The characteristics of millisecond pulse discharge in quiescent air and its effects on a Mach 6 hypersonic oblique shock over a ramp have been experimentally investigated with high-speed schlieren imaging and surface pressure measurement. The discharge between three pairs of electrodes was aligned in the direction of the airflow with pulse widths extending to a few milliseconds. The evolutionary characteristics of the energy deposition induced by the discharge pulses in quiescent air reveals that the discharge generating a significant thermal disturbance and lasting long enough may have greater control authority on hypersonic shock manipulation. In hypersonic flow, the plasma layer generated by the discharge propagates downstream and accumulates at a high penetration depth. Dilution of the ramp-induced ramp shock wave is observed under the disturbance of the plasma layer at a frequency of 100 Hz.

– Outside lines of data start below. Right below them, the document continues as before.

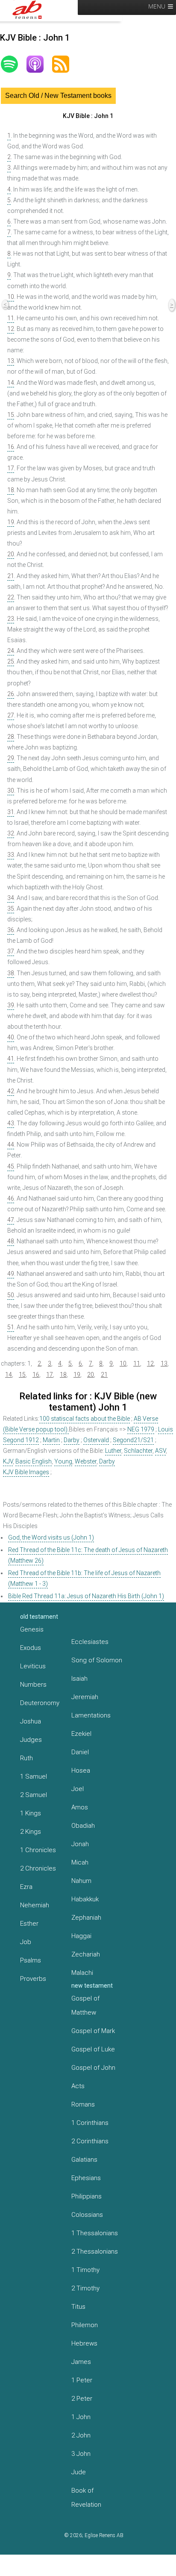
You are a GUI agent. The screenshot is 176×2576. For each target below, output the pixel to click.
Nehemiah (34, 1905)
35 (10, 908)
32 (10, 833)
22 (10, 597)
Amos (79, 1807)
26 (10, 693)
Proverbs (33, 1979)
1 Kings (30, 1813)
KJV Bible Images (26, 1472)
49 (10, 1273)
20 (10, 554)
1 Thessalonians (94, 2233)
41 (10, 1058)
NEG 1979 (140, 1429)
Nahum (81, 1881)
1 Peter (81, 2380)
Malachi (82, 1973)
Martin (51, 1440)
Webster (86, 1461)
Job (25, 1942)
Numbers (33, 1684)
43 (10, 1123)
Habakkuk (85, 1899)
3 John (81, 2454)
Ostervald (96, 1440)
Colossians (87, 2215)
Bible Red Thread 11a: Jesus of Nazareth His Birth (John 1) (86, 1596)
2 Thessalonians (94, 2251)
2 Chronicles (38, 1868)
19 (10, 522)
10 (10, 296)
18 (10, 490)
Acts (78, 2086)
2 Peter (81, 2398)
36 (10, 930)
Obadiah (83, 1825)
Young (63, 1461)
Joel (77, 1789)
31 (10, 812)
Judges (31, 1740)
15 (10, 414)
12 (10, 328)
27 (10, 715)
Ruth (26, 1758)
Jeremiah (84, 1697)
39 (10, 1005)
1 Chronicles (38, 1850)
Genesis (32, 1629)
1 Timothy (85, 2270)
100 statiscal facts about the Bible (84, 1418)
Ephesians (86, 2178)
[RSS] (65, 64)
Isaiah (79, 1678)
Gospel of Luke (93, 2049)
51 (10, 1327)
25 (10, 661)
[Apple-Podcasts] (39, 64)
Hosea (80, 1770)
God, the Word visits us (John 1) (51, 1537)
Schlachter (138, 1450)
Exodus (30, 1648)
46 (10, 1198)
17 (10, 468)
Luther (113, 1450)
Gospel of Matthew (85, 2005)
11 (10, 318)
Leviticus (33, 1666)
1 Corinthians (90, 2123)
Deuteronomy (39, 1703)
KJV (8, 1461)
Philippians (86, 2196)
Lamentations (91, 1715)
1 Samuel (33, 1776)
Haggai (81, 1936)
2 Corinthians (90, 2141)
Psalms (30, 1960)
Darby (71, 1440)
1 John (81, 2417)
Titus (78, 2306)
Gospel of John (93, 2067)
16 (10, 446)
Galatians (84, 2159)
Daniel (80, 1752)
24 (10, 650)
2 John (81, 2435)
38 (10, 973)
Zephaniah (86, 1917)
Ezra (26, 1887)
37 (10, 951)
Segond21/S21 (133, 1440)
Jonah (80, 1844)
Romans (83, 2104)
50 (10, 1295)
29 (10, 758)
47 (10, 1219)
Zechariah (85, 1954)
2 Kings (30, 1831)
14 (10, 382)
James (81, 2362)
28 (10, 736)
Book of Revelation (86, 2497)
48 (10, 1241)
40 (10, 1037)
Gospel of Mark (93, 2031)
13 (10, 360)
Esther (29, 1923)
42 (10, 1091)
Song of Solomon (96, 1660)
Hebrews (84, 2343)
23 (10, 618)
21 (10, 575)
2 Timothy (85, 2288)
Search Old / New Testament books (58, 95)
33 (10, 854)
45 (10, 1166)
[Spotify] (13, 64)
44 (10, 1144)
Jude (78, 2472)
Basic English (33, 1461)
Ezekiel (81, 1734)
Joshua (30, 1721)
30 (10, 790)
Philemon (84, 2325)
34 (10, 897)
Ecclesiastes (90, 1642)
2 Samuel (33, 1795)
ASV (160, 1450)
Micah (79, 1862)
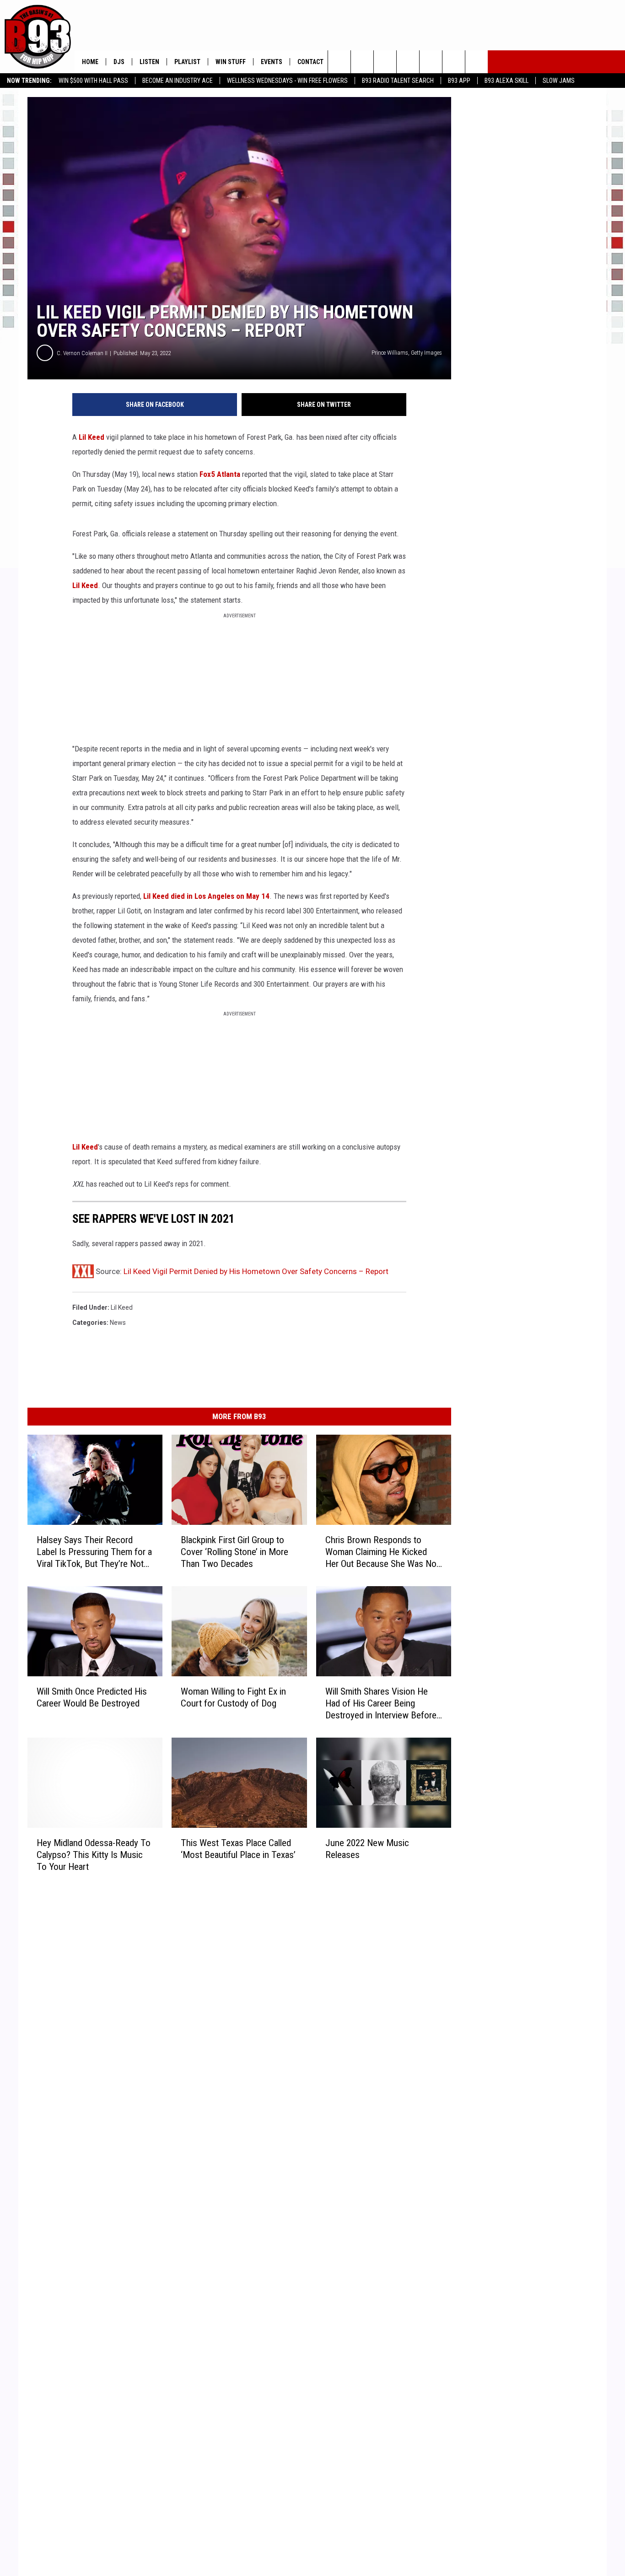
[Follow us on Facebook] (385, 61)
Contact (310, 61)
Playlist (187, 61)
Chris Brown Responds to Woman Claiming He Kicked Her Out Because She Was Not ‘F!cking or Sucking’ (382, 1552)
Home (90, 61)
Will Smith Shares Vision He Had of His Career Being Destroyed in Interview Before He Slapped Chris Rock (380, 1703)
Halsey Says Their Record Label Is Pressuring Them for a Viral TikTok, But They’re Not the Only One (94, 1552)
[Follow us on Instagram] (408, 61)
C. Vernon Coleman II (82, 353)
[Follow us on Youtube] (431, 61)
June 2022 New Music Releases (367, 1848)
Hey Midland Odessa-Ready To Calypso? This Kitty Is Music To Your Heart (94, 1854)
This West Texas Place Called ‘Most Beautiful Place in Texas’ (238, 1848)
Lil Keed (91, 437)
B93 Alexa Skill (506, 80)
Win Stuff (231, 61)
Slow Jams (559, 80)
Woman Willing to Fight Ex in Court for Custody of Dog (233, 1696)
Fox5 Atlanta (219, 474)
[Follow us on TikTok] (476, 61)
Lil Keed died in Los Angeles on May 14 (206, 896)
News (118, 1322)
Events (271, 61)
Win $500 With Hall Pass (93, 80)
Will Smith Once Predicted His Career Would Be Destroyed (92, 1696)
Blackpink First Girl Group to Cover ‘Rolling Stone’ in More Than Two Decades (234, 1551)
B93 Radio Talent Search (398, 80)
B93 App (459, 80)
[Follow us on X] (453, 61)
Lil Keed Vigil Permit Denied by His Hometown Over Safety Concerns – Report (256, 1271)
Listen (149, 61)
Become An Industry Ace (177, 80)
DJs (118, 61)
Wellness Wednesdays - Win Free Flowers (287, 80)
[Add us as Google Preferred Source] (362, 61)
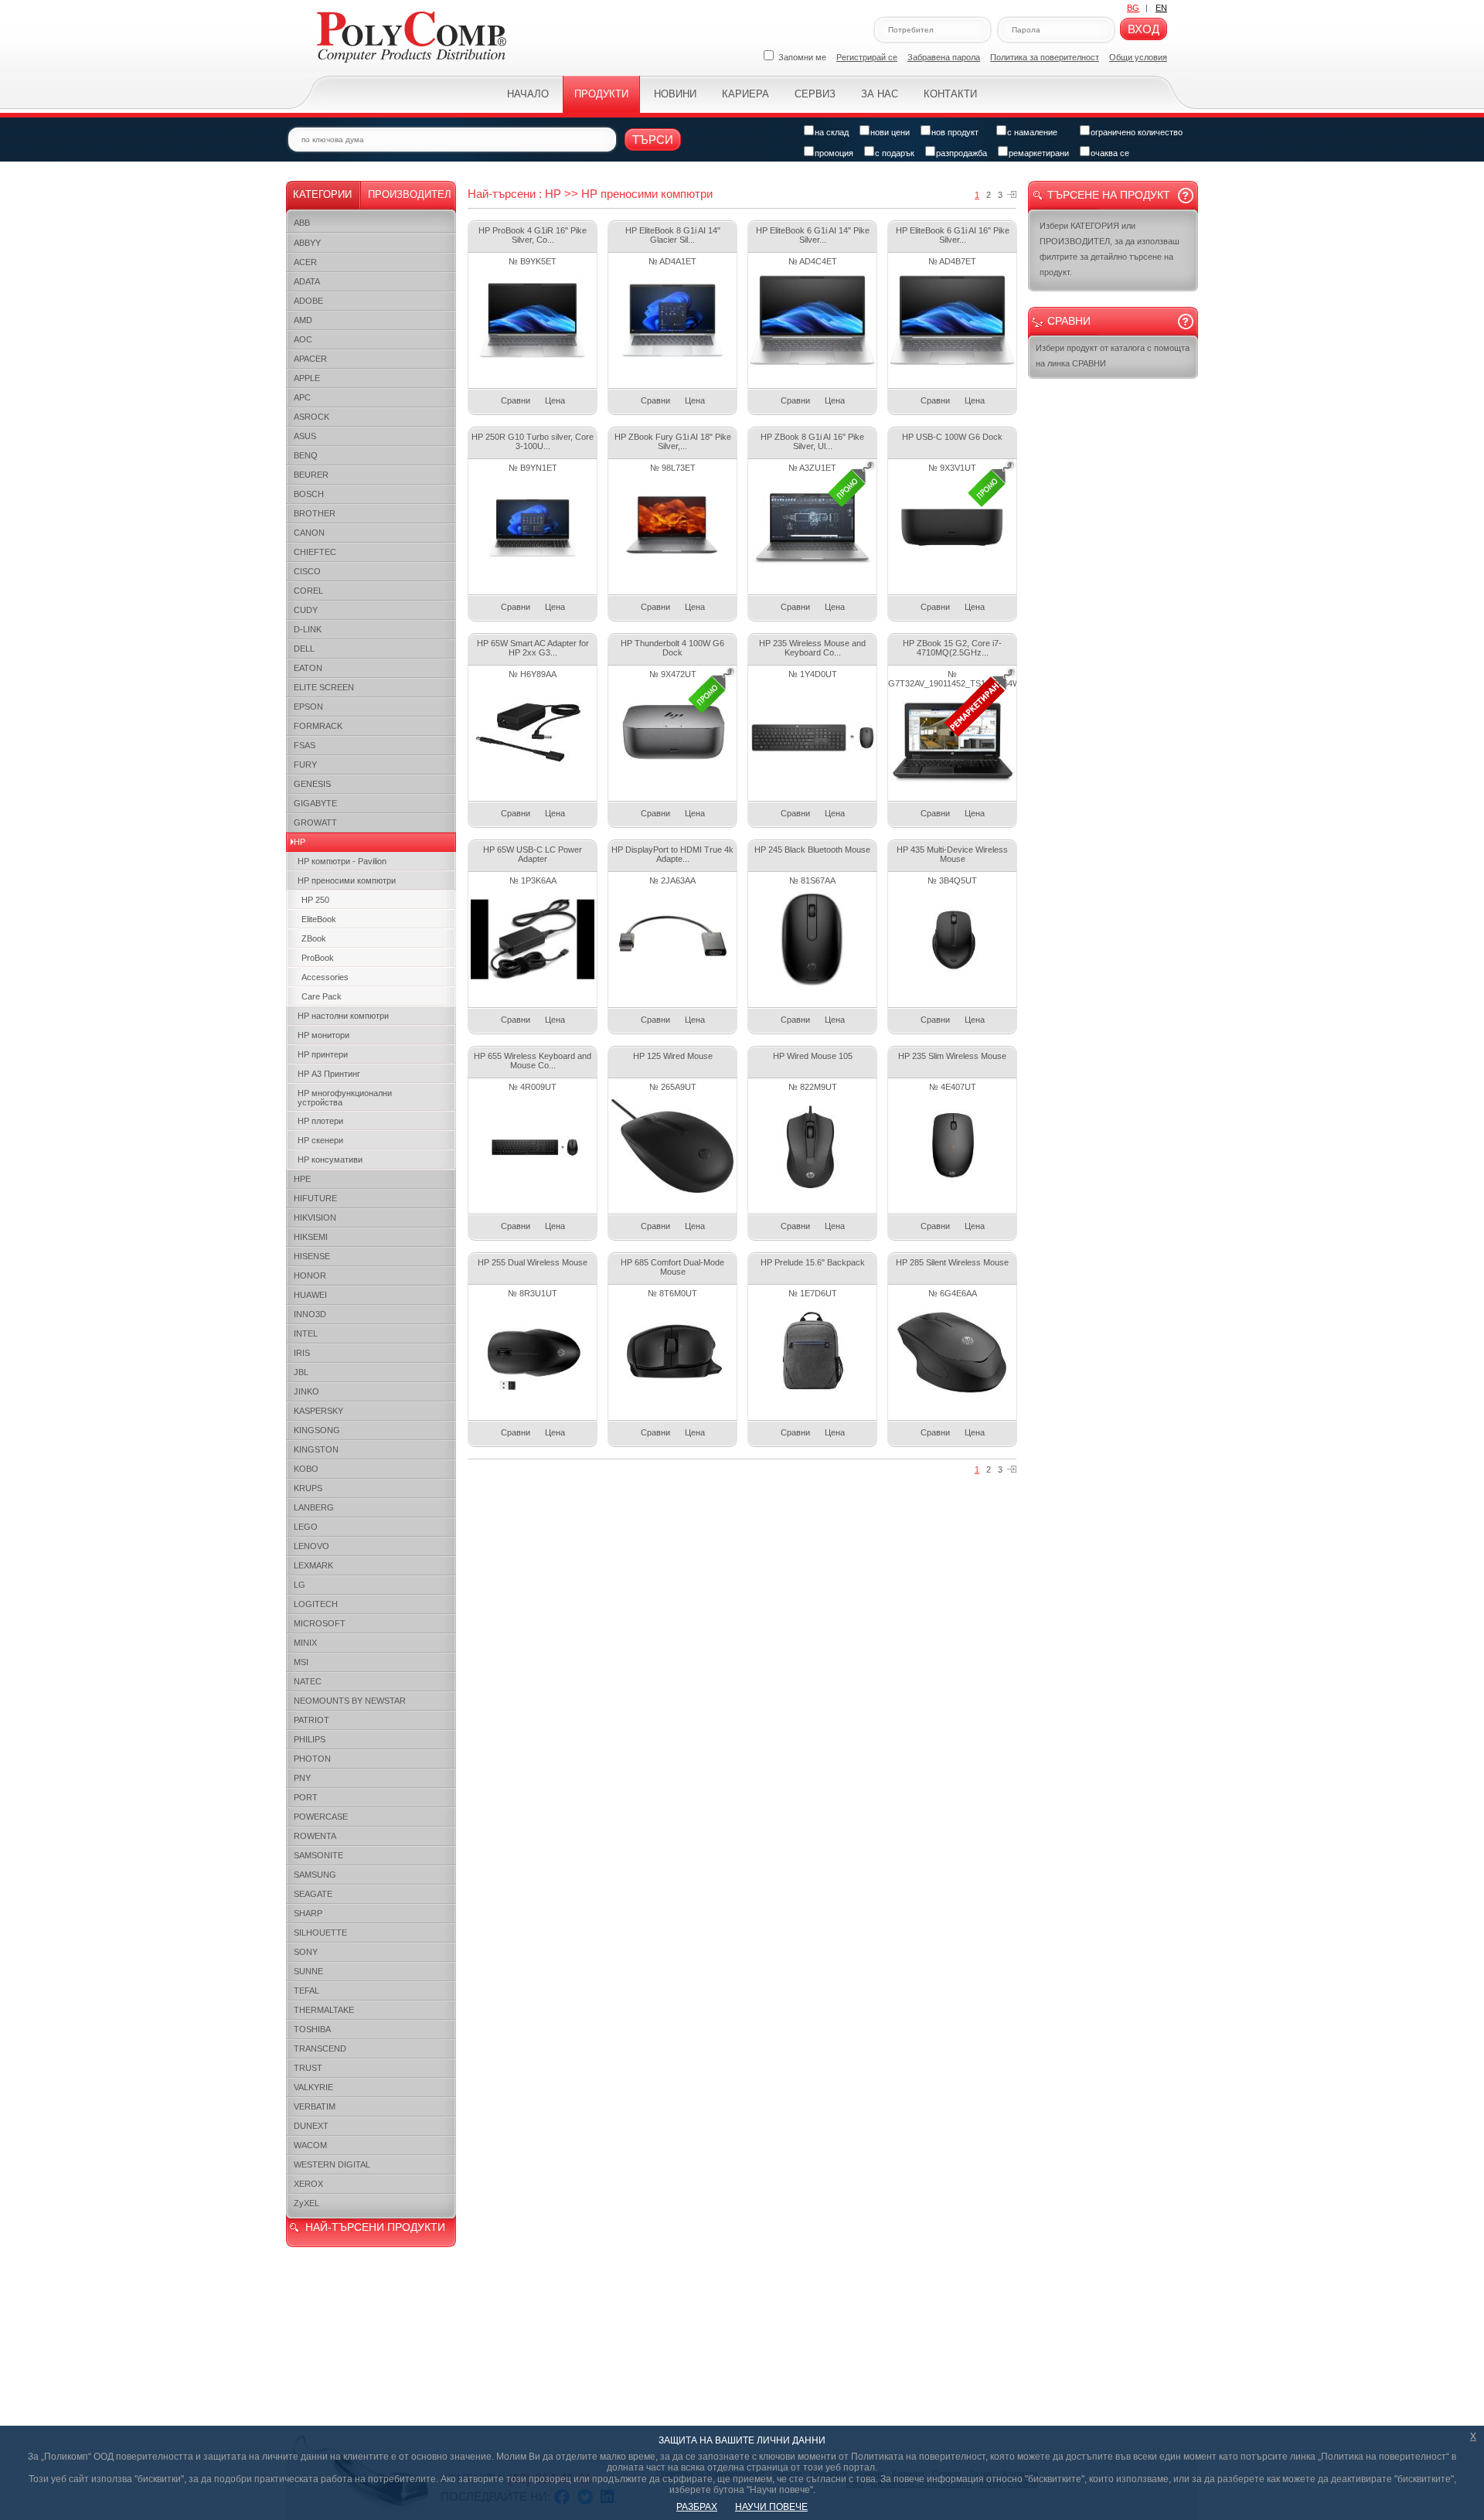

Under repetitive pulse discharge, shock wave attenuation was demonstrated by pressure decreasing along the compression surface at the region where the plasma layer covers. The law of transient pressure distribution is acquired with the aid of the p–θ polar curve in shock wave analysis. The modification of pressure distribution indicates that the aerodynamic force of a compression surface can be controlled by deploying the control strategy.